**What this task involves:** Rewrite the records below in full, changing every "Apply Now" to "Apply Today" and leaving all other text unchanged.

**Entries supplied:**
%%
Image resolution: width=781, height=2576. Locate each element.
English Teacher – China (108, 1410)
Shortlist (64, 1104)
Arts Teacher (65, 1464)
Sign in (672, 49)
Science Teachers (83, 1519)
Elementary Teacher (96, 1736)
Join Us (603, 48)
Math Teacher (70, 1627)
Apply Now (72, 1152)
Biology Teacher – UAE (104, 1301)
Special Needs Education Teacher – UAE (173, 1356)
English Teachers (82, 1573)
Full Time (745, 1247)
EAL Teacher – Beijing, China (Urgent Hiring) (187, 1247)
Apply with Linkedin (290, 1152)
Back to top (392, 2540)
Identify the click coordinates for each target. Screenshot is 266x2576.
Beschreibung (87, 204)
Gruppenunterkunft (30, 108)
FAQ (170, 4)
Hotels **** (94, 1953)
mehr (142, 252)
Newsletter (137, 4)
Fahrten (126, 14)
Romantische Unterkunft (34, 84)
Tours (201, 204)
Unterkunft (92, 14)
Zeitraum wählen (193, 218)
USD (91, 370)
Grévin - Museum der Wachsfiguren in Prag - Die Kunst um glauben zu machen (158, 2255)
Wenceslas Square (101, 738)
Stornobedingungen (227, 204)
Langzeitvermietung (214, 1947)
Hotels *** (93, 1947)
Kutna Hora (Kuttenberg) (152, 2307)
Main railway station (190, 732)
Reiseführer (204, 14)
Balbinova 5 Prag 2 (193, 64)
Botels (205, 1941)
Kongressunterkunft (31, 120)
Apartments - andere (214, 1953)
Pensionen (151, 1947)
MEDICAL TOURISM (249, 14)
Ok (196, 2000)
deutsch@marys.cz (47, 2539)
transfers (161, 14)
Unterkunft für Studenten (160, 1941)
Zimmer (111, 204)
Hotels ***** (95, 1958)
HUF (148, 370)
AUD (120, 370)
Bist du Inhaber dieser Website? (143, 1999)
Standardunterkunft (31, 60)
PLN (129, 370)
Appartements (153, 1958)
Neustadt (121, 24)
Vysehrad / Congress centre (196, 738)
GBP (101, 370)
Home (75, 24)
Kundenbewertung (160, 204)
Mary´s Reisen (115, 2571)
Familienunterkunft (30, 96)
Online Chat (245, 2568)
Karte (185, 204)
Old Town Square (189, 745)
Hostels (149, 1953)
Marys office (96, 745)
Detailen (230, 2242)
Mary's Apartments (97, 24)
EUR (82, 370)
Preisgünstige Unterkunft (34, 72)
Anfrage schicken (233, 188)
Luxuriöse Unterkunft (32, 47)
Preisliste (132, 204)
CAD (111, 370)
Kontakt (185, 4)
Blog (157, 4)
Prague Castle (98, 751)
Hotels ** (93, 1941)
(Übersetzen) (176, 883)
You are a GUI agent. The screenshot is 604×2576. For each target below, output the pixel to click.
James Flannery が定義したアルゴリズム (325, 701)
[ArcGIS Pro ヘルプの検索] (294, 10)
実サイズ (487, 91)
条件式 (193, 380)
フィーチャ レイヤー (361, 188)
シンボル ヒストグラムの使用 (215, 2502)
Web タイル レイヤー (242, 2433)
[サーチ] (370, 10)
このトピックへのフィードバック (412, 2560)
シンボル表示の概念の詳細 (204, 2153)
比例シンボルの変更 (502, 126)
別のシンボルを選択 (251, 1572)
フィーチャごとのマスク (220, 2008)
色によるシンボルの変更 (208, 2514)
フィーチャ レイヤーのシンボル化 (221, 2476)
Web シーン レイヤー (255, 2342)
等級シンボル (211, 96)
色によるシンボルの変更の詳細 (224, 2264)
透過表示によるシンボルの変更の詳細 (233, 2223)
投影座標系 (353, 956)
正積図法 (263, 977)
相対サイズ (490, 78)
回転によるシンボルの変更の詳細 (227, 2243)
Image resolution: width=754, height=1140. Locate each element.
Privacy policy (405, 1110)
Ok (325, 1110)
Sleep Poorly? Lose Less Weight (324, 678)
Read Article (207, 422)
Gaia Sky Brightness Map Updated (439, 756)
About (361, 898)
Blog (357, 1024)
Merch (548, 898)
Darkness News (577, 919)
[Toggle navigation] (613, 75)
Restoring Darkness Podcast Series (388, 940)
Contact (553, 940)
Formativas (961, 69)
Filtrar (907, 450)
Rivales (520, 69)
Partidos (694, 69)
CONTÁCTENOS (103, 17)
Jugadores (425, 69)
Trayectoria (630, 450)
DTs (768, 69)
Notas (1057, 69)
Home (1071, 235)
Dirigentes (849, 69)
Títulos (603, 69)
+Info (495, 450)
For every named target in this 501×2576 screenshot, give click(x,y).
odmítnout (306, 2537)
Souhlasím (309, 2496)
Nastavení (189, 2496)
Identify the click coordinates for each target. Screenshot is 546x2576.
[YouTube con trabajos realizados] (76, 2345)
%%
**Final result:**
Image resolution: width=781, height=2576. Locate each element.
English Teacher – China (108, 1410)
Shortlist (64, 1104)
Arts Teacher (65, 1464)
Sign in (672, 49)
Science Teachers (83, 1519)
Elementary Teacher (96, 1736)
Join Us (603, 48)
Math Teacher (70, 1627)
Apply Today (72, 1152)
Biology Teacher – UAE (104, 1301)
Special Needs Education Teacher – UAE (173, 1356)
English Teachers (82, 1573)
Full Time (745, 1247)
EAL Teacher – Beijing, China (Urgent Hiring) (187, 1247)
Apply with Linkedin (290, 1152)
Back to top (392, 2540)
Identify the click coordinates for each target. Screenshot is 266x2576.
Beschreibung (87, 204)
Gruppenunterkunft (30, 108)
FAQ (170, 4)
Hotels **** (94, 1953)
mehr (142, 252)
Newsletter (137, 4)
Fahrten (126, 14)
Romantische Unterkunft (34, 84)
Tours (201, 204)
Unterkunft (92, 14)
Zeitraum wählen (193, 218)
USD (91, 370)
Grévin - Museum der Wachsfiguren in Prag - Die Kunst um glauben zu machen (158, 2255)
Wenceslas Square (101, 738)
Stornobedingungen (227, 204)
Langzeitvermietung (214, 1947)
Hotels *** (93, 1947)
Kutna Hora (Kuttenberg) (152, 2307)
Main railway station (190, 732)
Reiseführer (204, 14)
Balbinova 5 Prag 2 (193, 64)
Botels (205, 1941)
Kongressunterkunft (31, 120)
Apartments - andere (214, 1953)
Pensionen (151, 1947)
MEDICAL TOURISM (249, 14)
Ok (196, 2000)
deutsch@marys.cz (47, 2539)
transfers (161, 14)
Unterkunft für Studenten (160, 1941)
Zimmer (111, 204)
Hotels ***** (95, 1958)
HUF (148, 370)
AUD (120, 370)
Bist du Inhaber dieser Website? (143, 1999)
Standardunterkunft (31, 60)
PLN (129, 370)
Appartements (153, 1958)
Neustadt (121, 24)
Vysehrad / Congress centre (196, 738)
GBP (101, 370)
Home (75, 24)
Kundenbewertung (160, 204)
Mary´s Reisen (115, 2571)
Familienunterkunft (30, 96)
Online Chat (245, 2568)
Karte (185, 204)
Old Town Square (189, 745)
Hostels (149, 1953)
Marys office (96, 745)
Detailen (230, 2242)
Mary's Apartments (97, 24)
EUR (82, 370)
Preisgünstige Unterkunft (34, 72)
Anfrage schicken (233, 188)
Luxuriöse Unterkunft (32, 47)
Preisliste (132, 204)
CAD (111, 370)
Kontakt (185, 4)
Blog (157, 4)
Prague Castle (98, 751)
Hotels ** (93, 1941)
(Übersetzen) (176, 883)
You are a GUI agent. The screenshot is 604×2576. For each target below, output the pixel to click.
James Flannery が定義したアルゴリズム (325, 701)
[ArcGIS Pro ヘルプの検索] (294, 10)
実サイズ (487, 91)
条件式 (193, 380)
フィーチャ レイヤー (361, 188)
シンボル ヒストグラムの使用 (215, 2502)
Web タイル レイヤー (242, 2433)
[サーチ] (370, 10)
このトピックへのフィードバック (412, 2560)
シンボル表示の概念の詳細 (204, 2153)
比例シンボルの変更 (502, 126)
別のシンボルを選択 (251, 1572)
フィーチャごとのマスク (220, 2008)
色によるシンボルの変更 (208, 2514)
フィーチャ レイヤーのシンボル化 (221, 2476)
Web シーン レイヤー (255, 2342)
等級シンボル (211, 96)
色によるシンボルの変更の詳細 (224, 2264)
透過表示によるシンボルの変更の詳細 (233, 2223)
投影座標系 (353, 956)
正積図法 (263, 977)
相対サイズ (490, 78)
回転によるシンボルの変更の詳細 (227, 2243)
Image resolution: width=754, height=1140. Locate each element.
Privacy policy (405, 1110)
Ok (325, 1110)
Sleep Poorly? Lose Less Weight (324, 678)
Read Article (207, 422)
Gaia Sky Brightness Map Updated (439, 756)
About (361, 898)
Blog (357, 1024)
Merch (548, 898)
Darkness News (577, 919)
[Toggle navigation] (613, 75)
Restoring Darkness Podcast Series (388, 940)
Contact (553, 940)
Formativas (961, 69)
Filtrar (907, 450)
Rivales (520, 69)
Partidos (694, 69)
CONTÁCTENOS (103, 17)
Jugadores (425, 69)
Trayectoria (630, 450)
DTs (768, 69)
Notas (1057, 69)
Home (1071, 235)
Dirigentes (849, 69)
Títulos (603, 69)
+Info (495, 450)
For every named target in this 501×2576 screenshot, give click(x,y).
odmítnout (306, 2537)
Souhlasím (309, 2496)
Nastavení (189, 2496)
Identify the click coordinates for each target. Screenshot is 546x2576.
[YouTube con trabajos realizados] (76, 2345)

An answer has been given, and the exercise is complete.